Methodological Supplement

Local Average Treatment Effect, Estimand and Estimator Explained

As per (1), a LATE estimator can be constructed as follows. Let \(A\) be the treatment, \(Z\) the instrumental variable, and \(Y\) the outcome. All variables are binary. The total population can be divided into four principal strata: always-takers, never-takers, compliers, and defiers. Always-takers are individuals who take the treatment regardless of the instrumental variable. Never-takers are individuals who never take the treatment. Compliers are individuals who take the treatment if the instrumental variable is positive, and do not take it if the instrumental variable is negative. Defiers are individuals who defy the instrumental variable and do the opposite of what it suggests. Given these four principal strata:

\[ \begin{aligned} \mathbb{E}[Y^{z=1} - Y^{z=0}] & = \mathbb{E}[Y^{z=1} - Y^{z=0} \mid A^{z=1}=1, A^{z=0}=1] \cdot \Pr(A^{z=1}=1, A^{z=0}=1) \quad \text{(always-takers)} \\ & + \mathbb{E}[Y^{z=1} - Y^{z=0} \mid A^{z=1}=0, A^{z=0}=0] \cdot \Pr(A^{z=1}=0, A^{z=0}=0) \quad \text{(never-takers)} \\ & + \mathbb{E}[Y^{z=1} - Y^{z=0} \mid A^{z=1}=1, A^{z=0}=0] \cdot \Pr(A^{z=1}=1, A^{z=0}=0) \quad \text{(compliers)} \\ & + \mathbb{E}[Y^{z=1} - Y^{z=0} \mid A^{z=1}=0, A^{z=0}=1] \cdot \Pr(A^{z=1}=0, A^{z=0}=1) \quad \text{(defiers)} \\ \end{aligned} \]

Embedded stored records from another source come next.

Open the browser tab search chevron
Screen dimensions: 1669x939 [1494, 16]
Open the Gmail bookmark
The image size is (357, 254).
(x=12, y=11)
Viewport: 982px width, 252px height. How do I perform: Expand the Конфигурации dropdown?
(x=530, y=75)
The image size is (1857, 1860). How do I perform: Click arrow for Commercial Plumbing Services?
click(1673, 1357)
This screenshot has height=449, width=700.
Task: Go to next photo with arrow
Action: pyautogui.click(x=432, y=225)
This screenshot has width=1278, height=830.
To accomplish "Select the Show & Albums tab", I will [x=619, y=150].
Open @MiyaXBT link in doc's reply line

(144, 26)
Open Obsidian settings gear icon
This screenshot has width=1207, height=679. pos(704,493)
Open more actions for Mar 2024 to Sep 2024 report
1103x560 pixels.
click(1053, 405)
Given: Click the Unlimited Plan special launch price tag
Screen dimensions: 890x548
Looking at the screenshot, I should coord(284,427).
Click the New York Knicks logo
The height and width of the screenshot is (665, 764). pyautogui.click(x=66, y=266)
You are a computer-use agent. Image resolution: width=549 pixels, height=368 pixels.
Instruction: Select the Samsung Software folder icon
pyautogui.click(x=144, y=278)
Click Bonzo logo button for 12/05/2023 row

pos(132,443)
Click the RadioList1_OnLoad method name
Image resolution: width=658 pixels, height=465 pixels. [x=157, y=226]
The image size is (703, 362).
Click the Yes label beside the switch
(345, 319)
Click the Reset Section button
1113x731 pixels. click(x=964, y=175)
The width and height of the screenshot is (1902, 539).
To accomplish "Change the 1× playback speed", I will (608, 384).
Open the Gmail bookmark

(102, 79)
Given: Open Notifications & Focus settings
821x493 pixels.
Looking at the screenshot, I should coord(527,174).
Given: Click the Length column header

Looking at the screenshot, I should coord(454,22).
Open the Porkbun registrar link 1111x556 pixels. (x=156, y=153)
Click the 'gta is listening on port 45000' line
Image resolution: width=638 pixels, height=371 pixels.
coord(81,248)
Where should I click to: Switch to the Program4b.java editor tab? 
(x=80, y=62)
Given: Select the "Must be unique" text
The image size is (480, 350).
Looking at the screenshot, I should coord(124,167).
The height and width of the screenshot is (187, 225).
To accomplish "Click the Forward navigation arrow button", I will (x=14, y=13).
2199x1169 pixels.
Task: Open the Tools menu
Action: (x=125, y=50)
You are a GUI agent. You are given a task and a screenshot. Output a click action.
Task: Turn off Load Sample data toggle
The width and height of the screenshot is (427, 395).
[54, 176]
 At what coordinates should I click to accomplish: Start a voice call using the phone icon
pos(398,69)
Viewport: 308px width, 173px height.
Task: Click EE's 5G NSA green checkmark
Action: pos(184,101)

Assuming no defiers and an exclusion restriction (i.e., the instrumental variable does not affect the outcome directly), the first, second, and fourth terms vanish. This leaves:

\[ \mathbb{E}[Y^{z=1} - Y^{z=0}] = \mathbb{E}[Y^{z=1} - Y^{z=0} \mid A^{z=1}=1, A^{z=0}=0] \cdot \Pr(A^{z=1}=1, A^{z=0}=0) \quad \text{(compliers)} \]

Because compliers adhere to the treatment assigned by the instrumental variable, we can substitute potential outcomes indexed by \(Z\) with those indexed by \(A\):

\[ \begin{aligned} \mathbb{E}[Y^{z=1} - Y^{z=0}] & = \mathbb{E}[Y^{a=1} - Y^{a=0} \mid A^{z=1}=1, A^{z=0}=0] \cdot \Pr(A^{z=1}=1, A^{z=0}=0) \quad \text{(compliers)} \\ \end{aligned} \]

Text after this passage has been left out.